WHAT YOU NEED TO DO:
Return, word for word, only the lines of the data below that lie between the line with "570x474 pixels. How" and the line with "You are a computer-use agent.", those two lines included.

[Source data]
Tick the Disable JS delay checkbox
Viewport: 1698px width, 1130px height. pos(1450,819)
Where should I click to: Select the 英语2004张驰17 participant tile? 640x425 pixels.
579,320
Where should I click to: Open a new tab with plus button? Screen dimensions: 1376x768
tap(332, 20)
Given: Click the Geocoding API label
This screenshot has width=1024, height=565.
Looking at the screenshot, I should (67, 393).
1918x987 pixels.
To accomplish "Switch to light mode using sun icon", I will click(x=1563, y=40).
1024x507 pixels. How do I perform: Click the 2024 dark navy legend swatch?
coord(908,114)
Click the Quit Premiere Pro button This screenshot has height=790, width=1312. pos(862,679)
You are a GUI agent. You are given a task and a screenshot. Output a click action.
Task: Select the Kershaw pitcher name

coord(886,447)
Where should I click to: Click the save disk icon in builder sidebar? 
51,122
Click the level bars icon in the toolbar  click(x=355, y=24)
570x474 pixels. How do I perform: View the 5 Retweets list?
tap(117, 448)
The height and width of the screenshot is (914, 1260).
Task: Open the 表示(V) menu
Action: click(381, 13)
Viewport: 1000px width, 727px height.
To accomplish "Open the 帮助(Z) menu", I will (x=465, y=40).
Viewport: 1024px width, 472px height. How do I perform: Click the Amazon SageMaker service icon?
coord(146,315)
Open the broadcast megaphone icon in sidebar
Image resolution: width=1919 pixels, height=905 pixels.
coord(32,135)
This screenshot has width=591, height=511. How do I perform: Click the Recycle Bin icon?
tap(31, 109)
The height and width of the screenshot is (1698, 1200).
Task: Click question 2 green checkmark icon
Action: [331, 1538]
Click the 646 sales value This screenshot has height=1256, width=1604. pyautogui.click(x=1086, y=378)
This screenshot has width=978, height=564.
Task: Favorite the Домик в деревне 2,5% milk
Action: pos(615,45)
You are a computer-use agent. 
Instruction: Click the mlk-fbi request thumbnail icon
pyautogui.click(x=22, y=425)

WRITTEN ANSWER:
570x474 pixels. How do I perform: View the 5 Retweets list?
tap(117, 448)
The height and width of the screenshot is (914, 1260).
Task: Open the 表示(V) menu
Action: click(381, 13)
Viewport: 1000px width, 727px height.
To accomplish "Open the 帮助(Z) menu", I will (x=465, y=40).
Viewport: 1024px width, 472px height. How do I perform: Click the Amazon SageMaker service icon?
coord(146,315)
Open the broadcast megaphone icon in sidebar
Image resolution: width=1919 pixels, height=905 pixels.
coord(32,135)
This screenshot has width=591, height=511. How do I perform: Click the Recycle Bin icon?
tap(31, 109)
The height and width of the screenshot is (1698, 1200).
Task: Click question 2 green checkmark icon
Action: [331, 1538]
Click the 646 sales value This screenshot has height=1256, width=1604. pyautogui.click(x=1086, y=378)
This screenshot has width=978, height=564.
Task: Favorite the Домик в деревне 2,5% milk
Action: pos(615,45)
You are a computer-use agent. 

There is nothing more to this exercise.